Stored data:
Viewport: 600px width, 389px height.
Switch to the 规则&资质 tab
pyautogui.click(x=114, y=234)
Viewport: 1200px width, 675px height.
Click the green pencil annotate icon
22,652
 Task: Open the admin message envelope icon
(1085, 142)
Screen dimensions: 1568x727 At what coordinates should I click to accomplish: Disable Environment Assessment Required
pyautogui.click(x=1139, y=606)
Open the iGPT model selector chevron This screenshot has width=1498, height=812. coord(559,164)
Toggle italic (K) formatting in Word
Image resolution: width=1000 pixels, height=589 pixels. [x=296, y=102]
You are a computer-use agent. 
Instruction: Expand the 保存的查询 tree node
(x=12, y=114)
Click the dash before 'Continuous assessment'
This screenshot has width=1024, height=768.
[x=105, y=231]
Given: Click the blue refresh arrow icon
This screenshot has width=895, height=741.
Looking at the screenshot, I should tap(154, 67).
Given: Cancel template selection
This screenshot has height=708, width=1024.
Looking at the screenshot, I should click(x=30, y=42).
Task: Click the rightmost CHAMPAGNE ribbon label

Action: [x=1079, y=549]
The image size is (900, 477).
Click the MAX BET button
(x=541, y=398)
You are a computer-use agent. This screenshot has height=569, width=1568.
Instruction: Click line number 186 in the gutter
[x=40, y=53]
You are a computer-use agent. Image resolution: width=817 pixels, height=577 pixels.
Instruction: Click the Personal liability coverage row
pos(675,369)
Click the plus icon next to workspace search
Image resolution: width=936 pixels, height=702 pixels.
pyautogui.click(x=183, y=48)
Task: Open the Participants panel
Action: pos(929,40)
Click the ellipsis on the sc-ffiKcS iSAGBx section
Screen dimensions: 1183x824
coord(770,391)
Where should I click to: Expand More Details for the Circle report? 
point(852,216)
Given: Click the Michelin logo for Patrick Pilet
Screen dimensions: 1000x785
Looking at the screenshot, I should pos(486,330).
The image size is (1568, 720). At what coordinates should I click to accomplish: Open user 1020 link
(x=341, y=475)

TASK TO CARRY OUT :: Write out again only the lines from the one with "Where should I" through the last line of the records above. Keep every word as it stands.

ANSWER TO THE EXERCISE ::
Where should I click to: Expand More Details for the Circle report? 
point(852,216)
Given: Click the Michelin logo for Patrick Pilet
Screen dimensions: 1000x785
Looking at the screenshot, I should pos(486,330).
The image size is (1568, 720). At what coordinates should I click to accomplish: Open user 1020 link
(x=341, y=475)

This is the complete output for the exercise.